Volta ao Mundo em Livros: Israel – All the Rivers

Chegou a hora de procurar um livro para Israel, e só para deixar claro, aqui no blog a gente considerou Israel e a Palestina separadamente. Aliás, essa entrada é a última, já que já tivemos posts para Gett, um filme de Israel, Touch, um livro da Palestina e Paradise Now, um filme da Palestina. Achei vários livros que pareciam interessantes para representar Israel, mas não consigo resistir a um livro que foi censurado em seu país de origem, e por isso fiquei com All the Rivers, de Dorit Rabinyan.

O romance começa quando a narradora, Liat, está estudando um semestre em Nova York, planejando se tornar uma tradutora. Um dia, dois agentes do FBI batem na porta dela para dizer que ela foi denunciada por alguém que a viu escrevendo “em árabe” e agindo de forma suspeita em um café. Na atmosfera paranóica da Nova York logo após o 11 de setembro, ela entende que escrever da direita para a esquerda em um alfabeto que a maioria dos estadunidenses não entende foi o bastante para alguém decidir que ela era perigosa, segui-la para casa e chamar o FBI.

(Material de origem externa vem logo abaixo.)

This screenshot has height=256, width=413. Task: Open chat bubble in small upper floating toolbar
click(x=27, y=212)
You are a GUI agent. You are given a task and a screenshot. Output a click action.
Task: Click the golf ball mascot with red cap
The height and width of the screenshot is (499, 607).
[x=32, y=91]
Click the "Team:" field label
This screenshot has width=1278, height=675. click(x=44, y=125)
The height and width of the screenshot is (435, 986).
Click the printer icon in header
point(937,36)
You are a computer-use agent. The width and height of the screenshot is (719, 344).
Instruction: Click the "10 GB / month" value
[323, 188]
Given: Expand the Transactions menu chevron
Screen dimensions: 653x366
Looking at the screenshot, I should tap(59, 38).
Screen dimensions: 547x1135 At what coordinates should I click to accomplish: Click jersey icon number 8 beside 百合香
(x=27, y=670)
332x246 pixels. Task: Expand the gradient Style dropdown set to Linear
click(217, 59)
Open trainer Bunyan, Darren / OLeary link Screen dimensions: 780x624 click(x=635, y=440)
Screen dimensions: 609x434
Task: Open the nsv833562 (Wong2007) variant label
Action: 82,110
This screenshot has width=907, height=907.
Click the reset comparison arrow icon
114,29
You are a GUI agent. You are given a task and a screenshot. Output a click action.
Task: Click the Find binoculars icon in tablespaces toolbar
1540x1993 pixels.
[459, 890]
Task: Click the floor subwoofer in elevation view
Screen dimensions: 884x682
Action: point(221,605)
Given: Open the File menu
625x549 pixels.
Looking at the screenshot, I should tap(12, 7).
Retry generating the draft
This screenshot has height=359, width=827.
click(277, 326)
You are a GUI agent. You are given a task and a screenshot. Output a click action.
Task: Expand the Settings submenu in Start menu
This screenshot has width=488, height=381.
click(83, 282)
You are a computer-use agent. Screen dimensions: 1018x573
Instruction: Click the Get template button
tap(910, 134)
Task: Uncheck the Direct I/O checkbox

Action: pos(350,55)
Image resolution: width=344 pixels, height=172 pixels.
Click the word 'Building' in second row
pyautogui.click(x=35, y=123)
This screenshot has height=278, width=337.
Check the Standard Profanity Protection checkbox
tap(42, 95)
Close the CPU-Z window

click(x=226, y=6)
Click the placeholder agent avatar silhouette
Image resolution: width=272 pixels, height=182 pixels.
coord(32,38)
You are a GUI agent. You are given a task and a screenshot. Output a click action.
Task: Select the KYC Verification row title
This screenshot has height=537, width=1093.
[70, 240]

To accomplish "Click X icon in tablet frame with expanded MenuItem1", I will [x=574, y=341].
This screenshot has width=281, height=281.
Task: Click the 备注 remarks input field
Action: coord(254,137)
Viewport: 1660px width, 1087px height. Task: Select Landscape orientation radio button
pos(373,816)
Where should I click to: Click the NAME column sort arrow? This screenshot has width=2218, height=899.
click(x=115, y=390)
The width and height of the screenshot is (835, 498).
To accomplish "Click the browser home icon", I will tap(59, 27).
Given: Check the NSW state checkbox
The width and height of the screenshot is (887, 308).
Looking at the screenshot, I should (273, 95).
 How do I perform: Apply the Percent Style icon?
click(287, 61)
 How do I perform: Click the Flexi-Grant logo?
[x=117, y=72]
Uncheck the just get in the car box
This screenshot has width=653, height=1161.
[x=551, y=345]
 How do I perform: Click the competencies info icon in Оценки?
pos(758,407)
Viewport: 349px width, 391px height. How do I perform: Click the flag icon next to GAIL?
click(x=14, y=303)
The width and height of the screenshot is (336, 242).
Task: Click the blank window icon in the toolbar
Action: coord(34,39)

No mesmo dia, ela acaba encontrando Himli, um palestino que é professor de árabe de um amigo, e os dois imediatamente sentem a química. Eles têm um primeiro encontro que parece saído de uma comédia romântica, em que eles andam meia Nova York só para serem obrigados a refazer seus passos, já exaustos, quando ele percebe que perdeu as chaves. E imediatamente eles começam um relacionamento com data marcada para terminar. Em maio, o visto dela vence e ela deve voltar para Israel.

Logo no início, Liat e Himli descobrem que eles viveram em cidades muito próximas quando eram adolescentes, e imaginam o que isso pode ter significado. Como ela, que cresceu ouvindo sobre “os árabes” que sequestrariam meninas judias, teria reagido a um jovem Himli? Como ele teria reagido a ela se a tivesse conhecido quando ela participou do exército, como é obrigatório para todo israelense? Quando ela fala como ela sente falta do mar em casa, ele fala que nunca o viu – é quase impossível para os palestinos da Cisjordânia chegar à Faixa de Gaza, e ele nem sabe nadar.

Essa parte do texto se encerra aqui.